Anyone interested in creating a message for mass consumption knows there are a lot more channel options available today, and that audiences, more or less, expect you be on all of them.
For people in both broadcasting and marketing, having to reach people on multiple channels is a complication – an expensive, disruptive headache – they didn’t have 10 years ago. While most now concede the new reality, and some have made good use of the expanded media landscape, very few have grasped its real potential.
Those that have succeeded at leveraging their message effectively and efficiently across multiple channels, or created truly integrated campaigns, have done so through solid planning.
Planning isn’t complicated. It’s the work that eliminates complication. But as with so much in life, a little effort at the beginning leads to good things in the end. In the case of cross-media planning you will not only save time and money, but you’ll create a better, more effective product.
Here are some things to consider when planning a cross-media production or campaign.
Start with your story (not tactics).
It’s easy to talk tactics. If the first idea tossed out in a brainstorming session is, “I know, an interactive game!” run. You can’t talk about games, or websites, or TV spots, or any other tactic without first knowing what it is you want to say and achieve. So start by getting your story straight. Once you have it down you’ll be amazed at how easily the ideas flow – for all tactics. You may also discover that your idea doesn’t require tactics you initially thought necessary.
Go to your audience.
Research will tell you where your audience is and what they’re doing. With this knowledge you can focus the development of your story on the places your audience consumes and engages with media. If 100% of your audience does nothing but listen to radio, you don’t have to make a podcast. Then again, by creating a podcast you leverage content already produced and expose your story to a new group of listeners.
For many people how and where they access content is a matter of convenience. They want the same content but the choice of how it’s delivered. If they are at home they’ll watch TV, if they’re at work they’ll use a computer, or if they’re on the bus they’ll use their mobile device.
Look at news organizations for good examples of how to deliver the same story many different ways. After a slow start they have truly embraced the idea of cross-media delivery. There adoption was in part due to large audience demand for anywhere, anytime access to their content but many lessons can be learned from studying their creative and production processes. Consider where your story makes the biggest impression and how would you tell it on each different channel.
Move your audience.
Think about how you want to move your audience through tactics and what you want them to do or take away. Creating media for multiple channels allows you to extend your story, connect with audiences longer and more deeply, and direct them towards some action that is mutually beneficial.
This strategy has been pretty widely adopted in marketing for a long time. Everywhere print ads point to websites, and TV ads urge us to “call now”, but that’s usually where it ends.
Great ad campaigns like Doritos White Bag (2009) get different segments of their audience moving across channels and participating with their brand seamlessly.

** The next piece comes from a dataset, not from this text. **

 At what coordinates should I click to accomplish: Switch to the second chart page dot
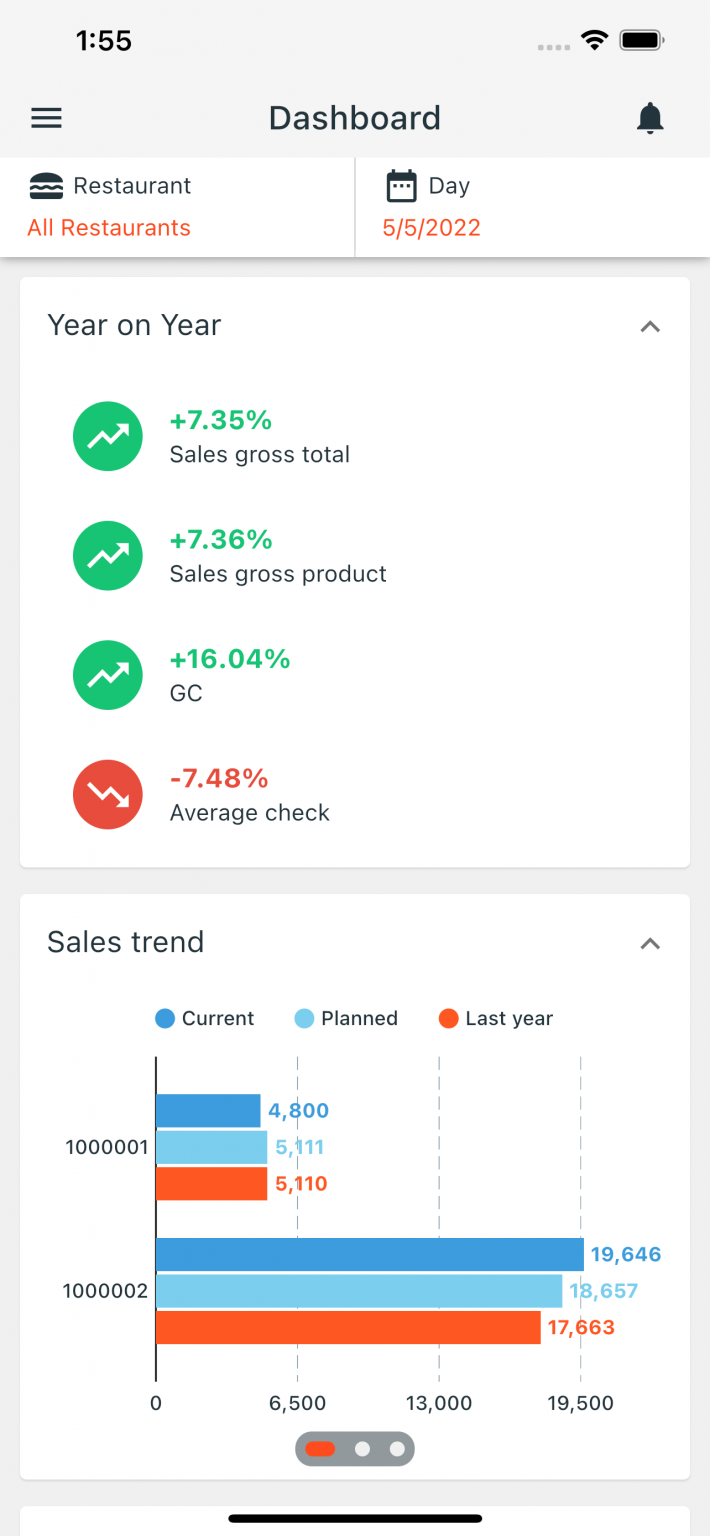tap(363, 1448)
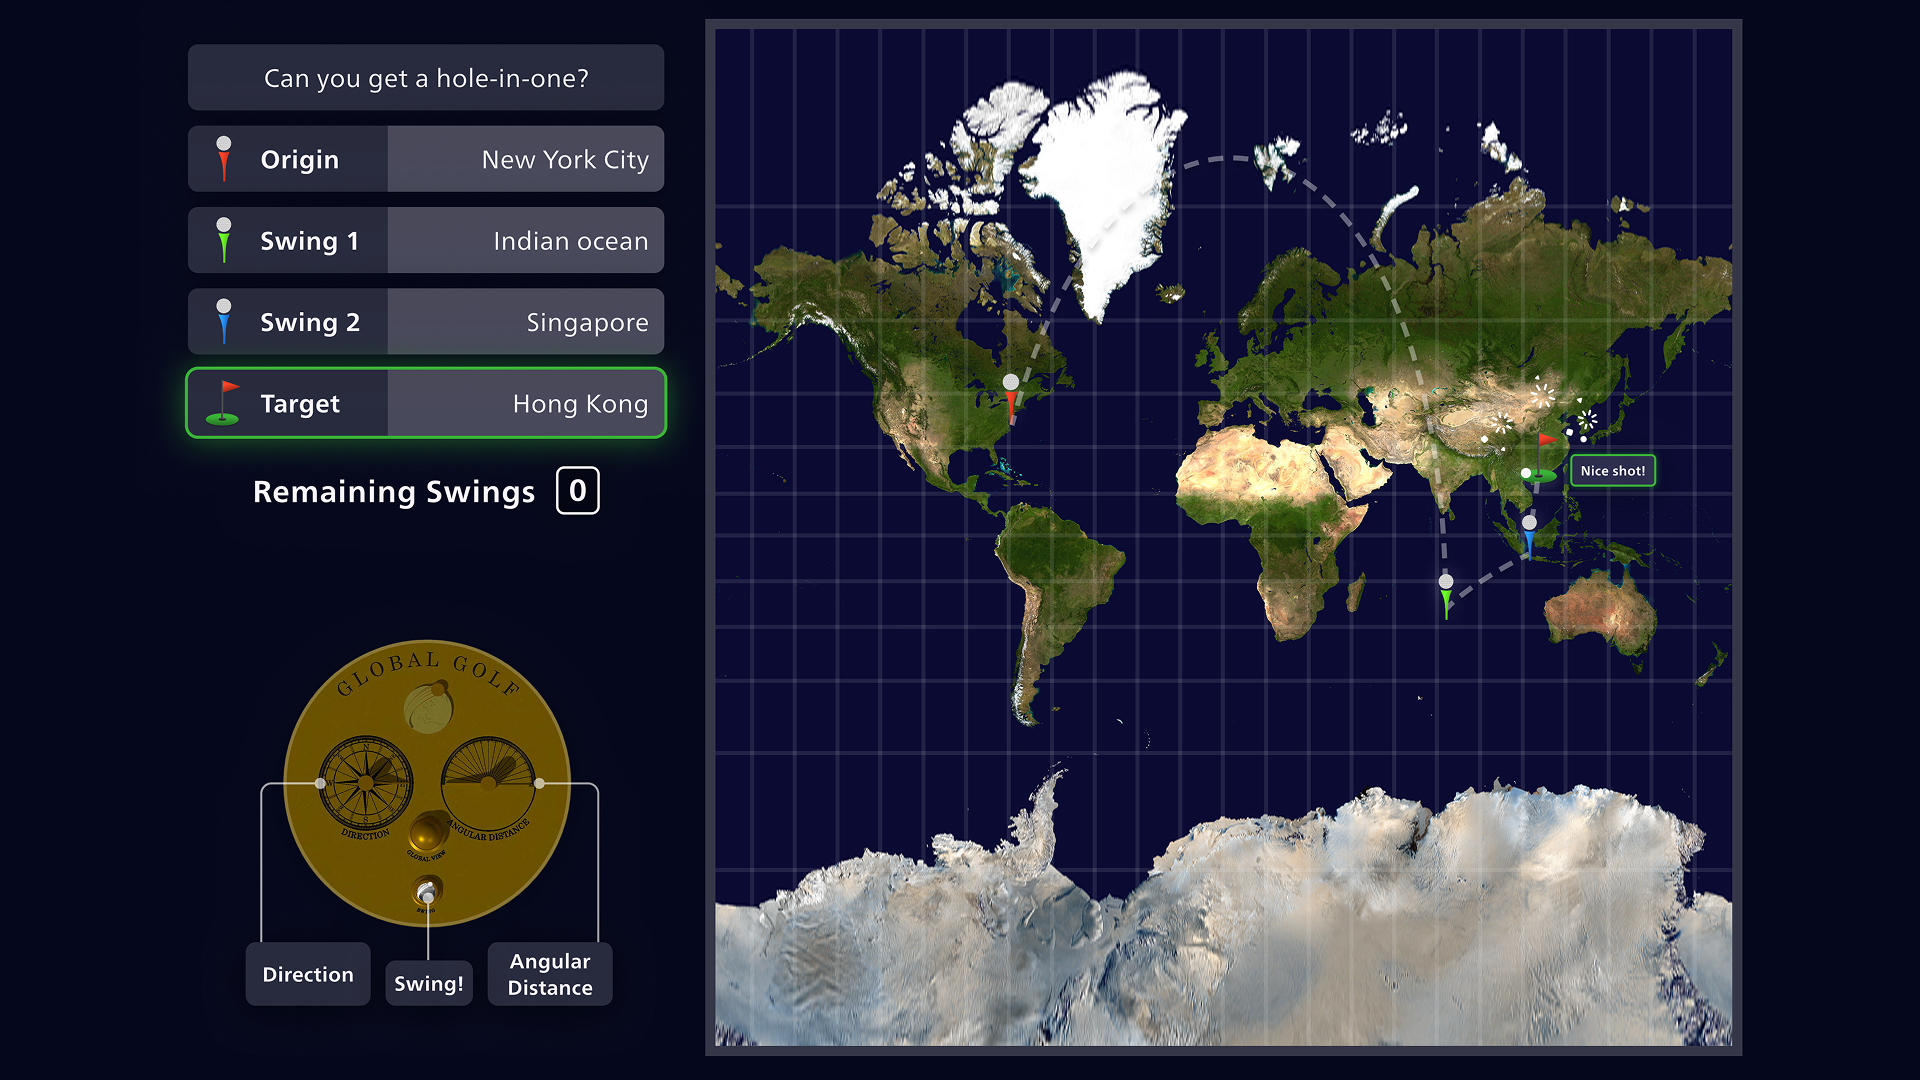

Likewise, the Lost franchise created The Lost Experience (2006), an elaborate Alternate Reality Game that lets their fans engage directly in the story and that makes use of e-mail messages, phone calls, commercials, billboards and fake Web sites that are made to seem real.
Break down the silos.
Cross-media planning may require a shift in thinking for many who see of their work in terms of a media type. There’s no more, “I am in TV”, or “I do radio”, or “I do direct marketing”. Instead, teams have to focus on the story, determine how it can best be told on each channel, and how each channel is going to work together. Once the planning is in place they can concentrate on producing the tactic in their area of expertise.
Plan production around assets (not tactics).
A common refrain in advertising is, “we just shot a beautiful (and expensive) TV spot, now what are we going to do online?” Account execs scamper down to the web team who hobble together a concept based on 60 seconds of video. A lame animated web banner usually emerges a few days later.
It could have been an interactive video banner but the media buy had already been made. It could have been a branded microsite that extended the TV-spot from 60 seconds to 6 minutes if a photographer had been sent along and an additional 3 minutes of video been shot. But these things require foresight and planning.
Defining what each tactic is and does before production lets you make smarter media buys. More importantly, it allows you to plan production around assets – the design, writing, photography, audio, video – you need for each tactic. Knowing exactly what you need to produce for all tactics, which assets can be re-purposed, and how assets will be adapted for each channel creates efficiencies that can dramatically reduce workflow.
The primary benefit, however, will be a more cohesive product. It doesn’t matter if you are a marketer trying to raise awareness or a producer trying to tell a story, cross-media planning will save you time and money, and make your audiences happier.